Hurricanes are awful.
Leaving your home and friends is awful.
But making new friends and finding new ways to cope ... maybe not so bad.
When a hurricane destroys 14-year-old Louisa's home, she must move into her grandmother's trailer with only her mom and the few belongings they were able to salvage from the wreckage. Her smart glasses-kinda like smart phones from the early 2000s but, you know, glasses-can tell her how to get around her new school and who people are, but what they can't tell her is how she fits into this strange new town. And that, as some things fall apart, others will fall into place.
Set in the year 2050, Falling Lessons is a story about a girl and her changing dreams. It's a time when eating grasshoppers is the norm and grandparents enjoy moshing-sorry, what is that?-at their assisted-living facility. Louisa stumbles upon hapkido, a Korean martial art, and Ruby, who makes her heart flutter like the tailfin of a goldfish.
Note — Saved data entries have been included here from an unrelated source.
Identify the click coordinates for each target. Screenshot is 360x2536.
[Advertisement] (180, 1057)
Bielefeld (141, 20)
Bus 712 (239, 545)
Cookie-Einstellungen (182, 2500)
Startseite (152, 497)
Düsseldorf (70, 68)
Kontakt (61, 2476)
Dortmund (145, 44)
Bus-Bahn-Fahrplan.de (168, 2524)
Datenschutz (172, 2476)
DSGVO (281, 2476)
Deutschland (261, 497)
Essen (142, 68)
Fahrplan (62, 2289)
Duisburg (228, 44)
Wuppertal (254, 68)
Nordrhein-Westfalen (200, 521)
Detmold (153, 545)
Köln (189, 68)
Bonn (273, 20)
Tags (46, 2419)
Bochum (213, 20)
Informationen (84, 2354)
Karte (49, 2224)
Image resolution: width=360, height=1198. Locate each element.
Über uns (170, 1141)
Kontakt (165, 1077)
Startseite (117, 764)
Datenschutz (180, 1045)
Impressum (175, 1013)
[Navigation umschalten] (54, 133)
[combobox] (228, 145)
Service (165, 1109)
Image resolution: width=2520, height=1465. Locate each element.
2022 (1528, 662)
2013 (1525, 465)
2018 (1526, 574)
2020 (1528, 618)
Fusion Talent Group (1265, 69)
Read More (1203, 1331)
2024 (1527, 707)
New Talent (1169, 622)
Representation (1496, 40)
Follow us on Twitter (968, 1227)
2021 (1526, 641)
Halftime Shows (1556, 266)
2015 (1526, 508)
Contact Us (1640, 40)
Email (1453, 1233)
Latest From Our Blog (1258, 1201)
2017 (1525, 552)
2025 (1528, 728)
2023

As she practices her kicks and learns how to safely fall at the dojang, Louisa realizes that her new home has way more in store for her than she could have possibly imagined. Her life may not resemble the plot of any comic book in her collection, but that doesn't mean it can't be filled with picture-perfect moments and page-turning surprises.
Will Louisa master her kicks and open her heart?
Heartwarming and fun, Falling Lessons is for young adult readers who love unique, realistic characters overcoming challenges in their personal lives, family, and school, just as they are.
"Gentle, honest, and vulnerable, Falling Lessons is a compelling futuristic coming-of-age story about Louisa, a teenage girl facing the challenges of family, love, technology, and growing up."
-A.K. Downing, The Air Series
"Falling Lessons is about hanging on and letting go, falling in love and letting yourself be loved back. And because it's told in Louisa's remarkable voice, it's a story that offers unexpected moments of wonder on every page and reminds you to find and savor such moments in your own life."